Disk origin of broad optical emission lines of the TDE candidate PTF09djl

TL;DR

This study models the broad optical emission lines of the TDE candidate PTF09djl as originating from a relativistic elliptical accretion disk, explaining complex line profiles and their diversity through disk inclination effects.

Contribution

It provides the first detailed relativistic disk model for the broad emission lines in PTF09djl, linking line profiles and ratios to disk geometry and orientation.

Findings

Double-peaked Halpha line explained by a relativistic elliptical disk.

Peculiar line substructures due to orbital motion within the disk.

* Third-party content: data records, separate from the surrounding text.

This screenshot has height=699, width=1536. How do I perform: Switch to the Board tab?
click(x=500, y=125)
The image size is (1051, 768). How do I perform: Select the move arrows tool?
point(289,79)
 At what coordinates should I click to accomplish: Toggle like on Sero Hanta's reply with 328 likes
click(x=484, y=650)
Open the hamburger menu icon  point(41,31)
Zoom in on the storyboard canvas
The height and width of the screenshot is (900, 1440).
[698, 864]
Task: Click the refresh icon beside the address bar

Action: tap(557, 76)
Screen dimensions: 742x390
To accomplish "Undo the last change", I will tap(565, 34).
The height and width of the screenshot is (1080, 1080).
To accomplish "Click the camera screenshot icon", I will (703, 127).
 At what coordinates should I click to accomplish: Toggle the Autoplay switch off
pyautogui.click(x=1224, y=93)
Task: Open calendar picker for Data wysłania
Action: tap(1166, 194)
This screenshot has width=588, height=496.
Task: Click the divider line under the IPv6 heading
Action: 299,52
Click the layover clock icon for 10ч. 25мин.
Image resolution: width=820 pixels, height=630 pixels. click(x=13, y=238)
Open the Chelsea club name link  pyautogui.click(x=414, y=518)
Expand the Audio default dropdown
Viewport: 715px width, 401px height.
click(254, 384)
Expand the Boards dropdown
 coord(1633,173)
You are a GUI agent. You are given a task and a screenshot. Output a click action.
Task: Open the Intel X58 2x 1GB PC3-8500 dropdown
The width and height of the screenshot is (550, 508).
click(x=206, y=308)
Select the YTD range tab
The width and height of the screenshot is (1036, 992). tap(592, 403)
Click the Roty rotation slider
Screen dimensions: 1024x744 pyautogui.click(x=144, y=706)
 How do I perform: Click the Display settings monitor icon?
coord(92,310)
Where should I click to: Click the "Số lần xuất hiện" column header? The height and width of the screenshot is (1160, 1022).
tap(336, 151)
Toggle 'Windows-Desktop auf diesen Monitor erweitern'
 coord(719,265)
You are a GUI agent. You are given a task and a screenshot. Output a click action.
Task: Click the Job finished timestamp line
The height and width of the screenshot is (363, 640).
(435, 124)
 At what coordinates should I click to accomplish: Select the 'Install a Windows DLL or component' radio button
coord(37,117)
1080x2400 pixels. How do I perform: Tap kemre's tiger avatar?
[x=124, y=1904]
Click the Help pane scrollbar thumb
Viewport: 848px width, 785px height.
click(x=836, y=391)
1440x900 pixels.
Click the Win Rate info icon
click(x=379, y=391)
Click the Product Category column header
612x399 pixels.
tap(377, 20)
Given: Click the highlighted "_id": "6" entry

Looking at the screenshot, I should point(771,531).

Disk inclination affects emission line strength and ratios.

Abstract

An otherwise dormant supermassive black hole (SMBH) in a galactic nucleus flares up when it tidally disrupts a star passing by. Most of the tidal disruption events (TDEs) and candidates discovered in the optical/UV have broad optical emission lines with complex and diverse profiles of puzzling origin. In this Letter, we show that the double-peaked broad Halpha line of the TDE candidate PTF09djl can be well modelled with a relativistic elliptical accretion disk and the peculiar substructures with one peak at the line rest wavelength and the other redshifted to about 3.5x10^4 km/s are mainly due to the orbital motion of the emitting matter within the disk plane of large inclination 88\degr and pericenter orientation nearly vertical to the observer. The accretion disk has an extreme eccentricity 0.966 and semimajor axis of 340 BH Schwarzschild radii. The viewing angle effects of large disk inclination lead to significant attenuation of He emission lines originally produced at large electron scattering optical depth and to the absence/weakness of He emission lines in the spectra of PTF09djl. Our results suggest that the diversities of line intensity ratios among the line species in optical TDEs are probably due to the differences of disk inclinations.